Fix No. 1 Highway: The Trans-Canada is far from the world-class Interstate Highway System that exists in the United States

The federal election has highlighted the need for transportation infrastructure in Canada’s Far North with the recent federal budget’s announcement of $150-million for an Arctic highway between Inuvik and Tuktoyaktuk.
Published on May 4, 2011

The federal election has highlighted the need for transportation infrastructure in Canada’s Far North with the recent federal budget’s announcement of $150-million for an Arctic highway between Inuvik and Tuktoyaktuk. While the goal of a national highway system from sea to sea to sea can be seen as an important nation-building goal, the fact remains that the east-west Trans-Canada Highway system is still inadequate despite its crucial role as a national transportation artery. While much of Highway 1, as it is known in much of Canada, is four lanes, it is still deficient in parts of Eastern and Western Canada. Moreover, even what is four lanes is still a far cry from a worldclass highway system, as exists in the U.S. Interstate system or the European autobahns.

Not all of the Trans-Canada looks like this stretch near Banff, Alta.

Canada is the largest developed country in the world without a system of fully grade-separated roadways that allow uninterrupted traffic flow between its major urban centres. The key roadblocks include the two-lane stretches from the Manitoba border to Sudbury and much of the route between the Alberta border and Kamloops. Most importantly, the Trans-Canada is still a two-lane stretch through the vital zone of transit through northwestern Ontario connecting the East with the West from the Manitoba border to Sudbury, leaving the nation’s east-west flow of personal and commercial traffic subject to the whims of an errant moose. The slow travel times and disruptions make cutting through the United States an attractive option for east-west travellers, despite the absence of an Interstate route along the border, but U.S. bordercrossing formalities have also made this more difficult and time-consuming.

Canada pays a price for this substandard system in the form of higher transportation costs due to longer travel times, increased traffic deaths, reduced tourism opportunities and a diminished sense of national security, given the reduced possibility of rapidly moving assistance from one part of the country to another in times of national distress. The safety aspect alone is important, as it has been estimated that in its first 40 years, the U.S. Interstate Highway System reduced traffic fatalities by 187,000 deaths. Are American lives worth so much more than our own that we cannot invest in the safety of our roadways? Moreover, careful analyses have found that U.S. Interstate highway investments have consistently reduced production and distribution costs and raised productivity across the industrial spectrum, yielding large returns to society.

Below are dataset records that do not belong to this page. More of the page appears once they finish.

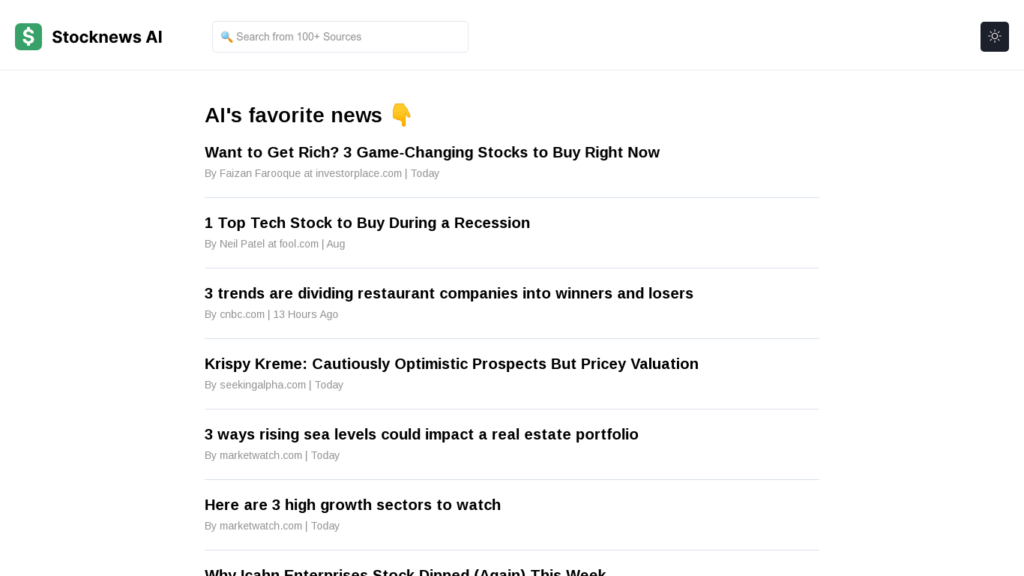Viewport: 1024px width, 576px height.
Task: Click seekingalpha.com under the Krispy Kreme headline
Action: [x=262, y=384]
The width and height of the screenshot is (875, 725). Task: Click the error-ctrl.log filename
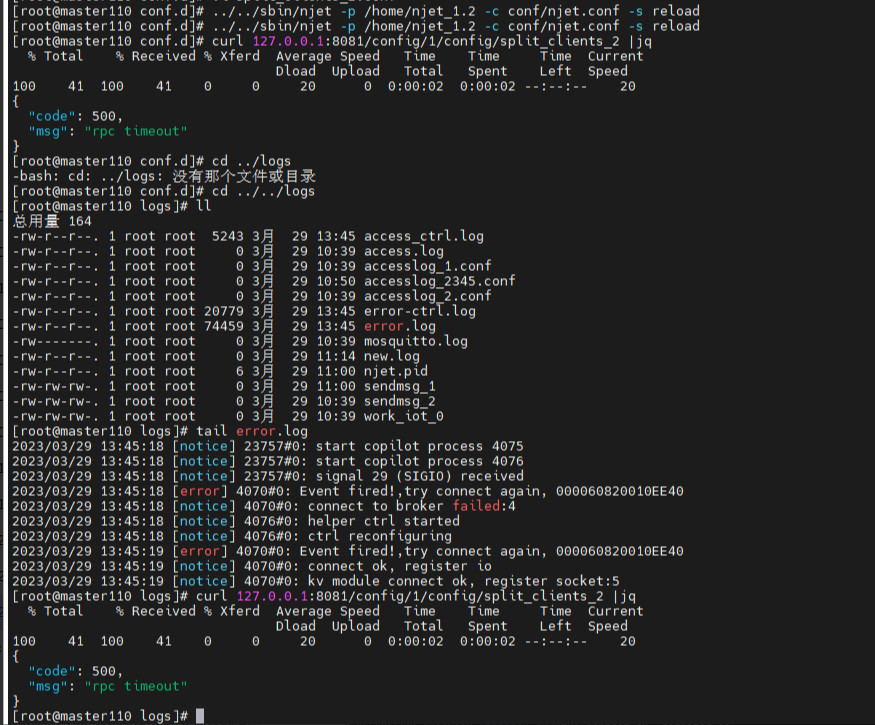pos(419,311)
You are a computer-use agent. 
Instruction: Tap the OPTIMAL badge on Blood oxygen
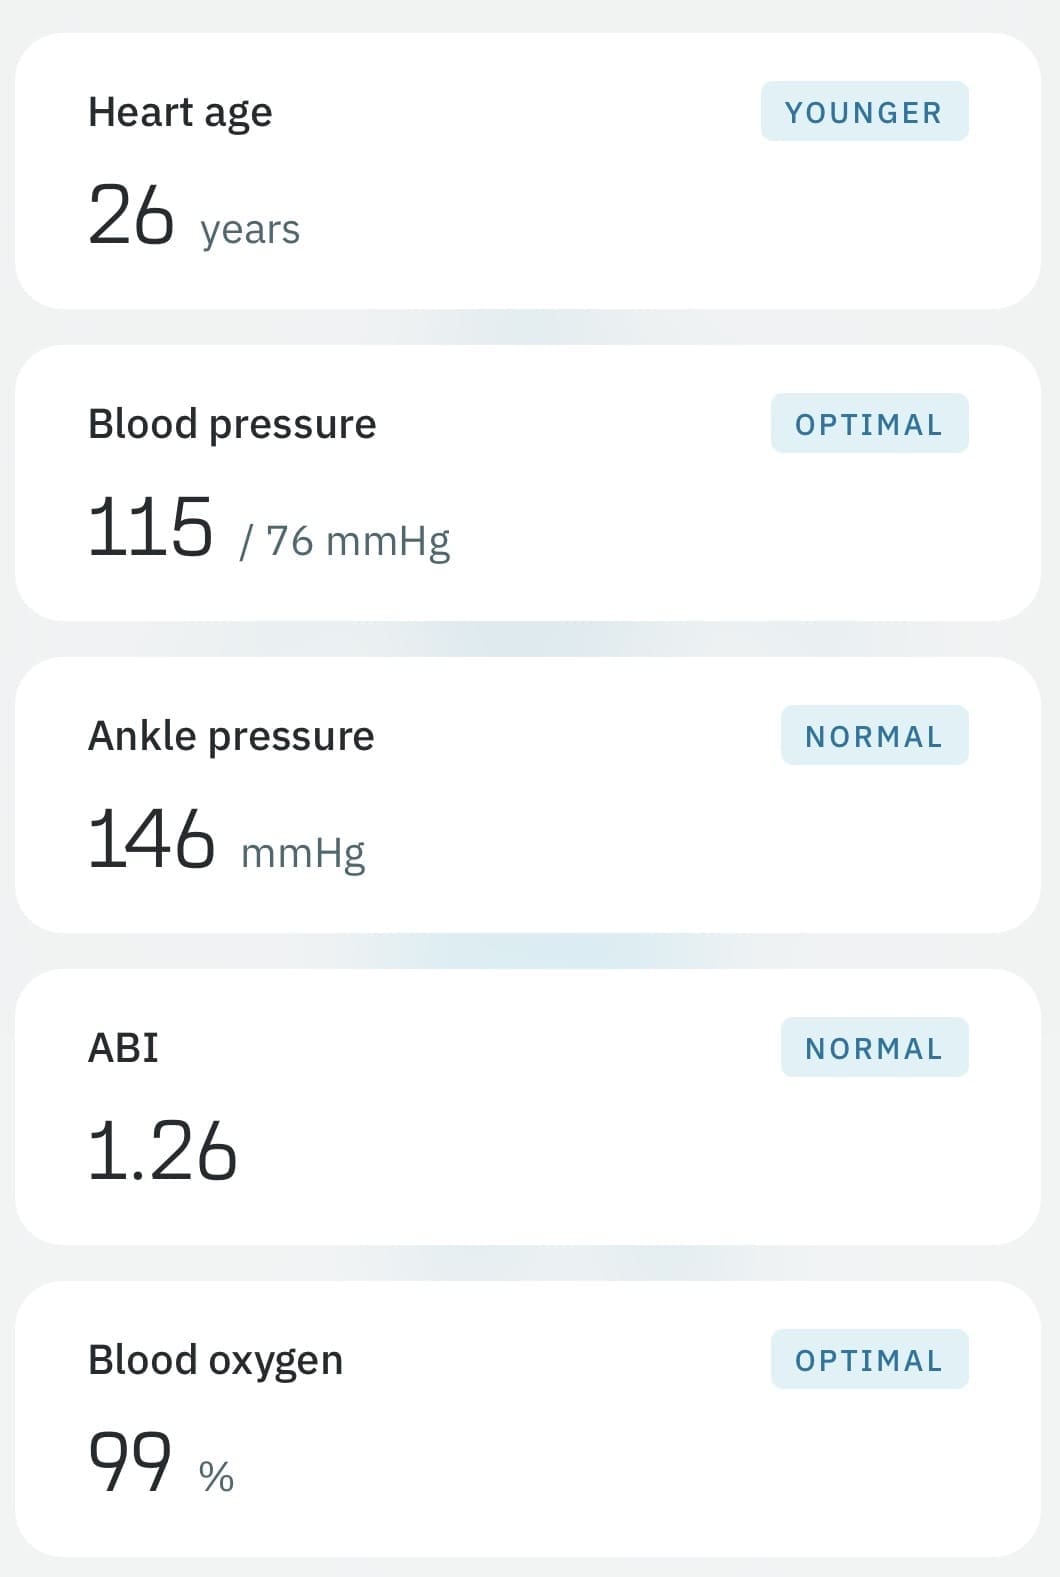[869, 1360]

In a recent policy paper for the Frontier Center for Public Policy, Wendell Cox makes the case for a Canadian autobahn system that would upgrade the entire transcontinental route from Halifax through Toronto to Vancouver to motorway standard at a cost of about $28-billion. This constitutes a hefty investment that would have to compete for scarce public funds. At present, however, there is no such competition for funds because there appears to be no recognition in Ottawa of the potential value of the national highway project.

While road transportation is a provincial responsibility, establishing and maintaining a national system of highways definitely has an important nation-building federal role. Yet the national highway system has no prominence on the Infrastructure Canada website and there is no discussion of its potential merits and costs between or during elections. What was the contribution of the soon-to-be-completed Canada Action Plan to improvement of the national highway system? Were strategic components of national highway expansion even considered?

Despite the substantial price tag, development of a true national highway represents a very small fraction of our current GDP and the economic impacts of the project would be substantial both in the short and long runs. Although some might argue that the time for investment in highways has passed because of environmental concerns, we see little indication that motor vehicle transportation is losing steam as cars and trucks become more fuel efficient and environmentally friendly. As for financing, we already collect substantial gasoline taxes in this country and dedicating a portion of those to upgrading the highway system rather than general revenues makes more sense.